# Sinopse Estatistica

In [1]:
import pandas as pd

In [None]:
# Convert the corrected string to a DataFrame
df = pd.read_csv("../raw_data/turmas/turmas_2022.csv")
df.info()

In [None]:
# Melt the dataframe
melted_df = df.melt(id_vars=["Região Geográfica", "Unidade da Federação", "Município", "Código do Município"],
                                        value_vars=["Urbana", "Rural"],
                                        var_name="Rede",
                                        value_name="Docentes")

# Sort the dataframe for better visualization
melted_df = melted_df.sort_values(by=["Município", "Rede"]).reset_index(drop=True)

melted_df

## Teachers dataset

In [2]:
import pandas as pd
import glob
import re


# Path to the folder containing the CSV files
path = '../raw_data/teachers/' 
all_files = glob.glob(path + "/*.csv")

# Create a list of dataframes
dfs = []

for filename in all_files:
    df = pd.read_csv(filename)
      
    match = re.search(r'(?<!\d)\d{4}(?!\d)', filename)
    # If match is found, get the matched string, otherwise set year to None
    year = match.group() if match else None
    
    # Melt the dataframe    
    melted_df = df.melt(id_vars=["Região Geográfica", "Unidade da Federação", "Município", "Código do Município"],
                                        value_vars=["Urbana", "Rural"],
                                        var_name="Rede",
                                        value_name="Docentes")

    # Sort the dataframe for better visualization
    melted_df = melted_df.sort_values(by=["Município", "Rede"]).reset_index(drop=True)
    
    melted_df["Ano"] = year


    dfs.append(melted_df)

# Now, dfs is a list where each element is a DataFrame loaded from a CSV file in the folder.


# Concatenate all DataFrames together
teachers_df = pd.concat(dfs, ignore_index=True)

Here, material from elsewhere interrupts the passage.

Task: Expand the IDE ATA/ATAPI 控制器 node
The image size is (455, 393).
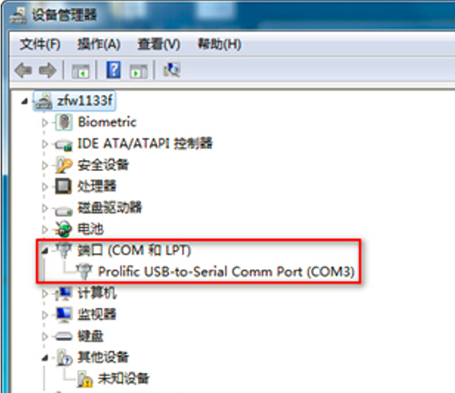Action: (x=44, y=144)
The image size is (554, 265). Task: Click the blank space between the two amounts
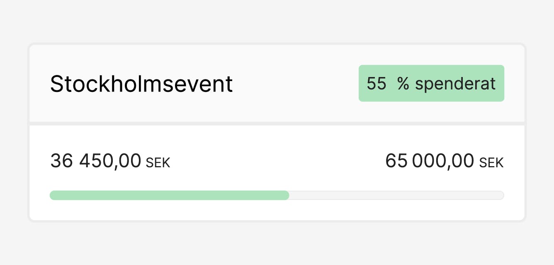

# Write the combined DataFrame to a new CSV file
# file_path = "../transformed_data/cleaned_teachers.csv"
# combined_df.to_csv(file_path, index=False)

#drop columns
columns_to_drop = ['Região Geográfica', 'Unidade da Federação', 'Município']
teachers_df = teachers_df.drop(columns=columns_to_drop)

#rename columns
teachers_df = teachers_df.rename(columns={
    'Código do Município': 'Código_IBGE'
})

In [3]:
teachers_df

Unnamed: 0,Código_IBGE,Rede,Docentes,Ano
0,5200050,Rural,-,2018
1,5200050,Urbana,27,2018
2,3100104,Rural,-,2018
3,3100104,Urbana,15,2018
4,5200100,Rural,-,2018
...,...,...,...,...
178173,2900504,Urbana,166,2015
178174,1505106,Rural,19,2015
178175,1505106,Urbana,662,2015
178176,3533809,Rural,0,2015


In [None]:
teachers_df['Código_IBGE'] = teachers_df['Código_IBGE'].astype(str).str.replace(',', '').astype(int)


In [4]:
len(teachers_df.Código_IBGE.unique()), len(sorted(list(teachers_df.Ano.unique())))

(5570, 16)

## Students dataset

In [5]:
import pandas as pd
import glob
import re


# Path to the folder containing the CSV files
path = '../raw_data/students/' 
all_files = glob.glob(path + "/*.csv")

# Create a list of dataframes
dfs = []

for filename in all_files:
    df = pd.read_csv(filename)
      
    match = re.search(r'(?<!\d)\d{4}(?!\d)', filename)
    # If match is found, get the matched string, otherwise set year to None
    year = match.group() if match else None
    
    # Melt the dataframe    
    melted_df = df.melt(id_vars=["Região Geográfica", "Unidade da Federação", "Município", "Código do Município"],
                                        value_vars=["Urbana", "Rural"],
                                        var_name="Rede",
                                        value_name="Matrículas")

    # Sort the dataframe for better visualization
    melted_df = melted_df.sort_values(by=["Município", "Rede"]).reset_index(drop=True)
    
    melted_df["Ano"] = year


    dfs.append(melted_df)

# Now, dfs is a list where each element is a DataFrame loaded from a CSV file in the folder.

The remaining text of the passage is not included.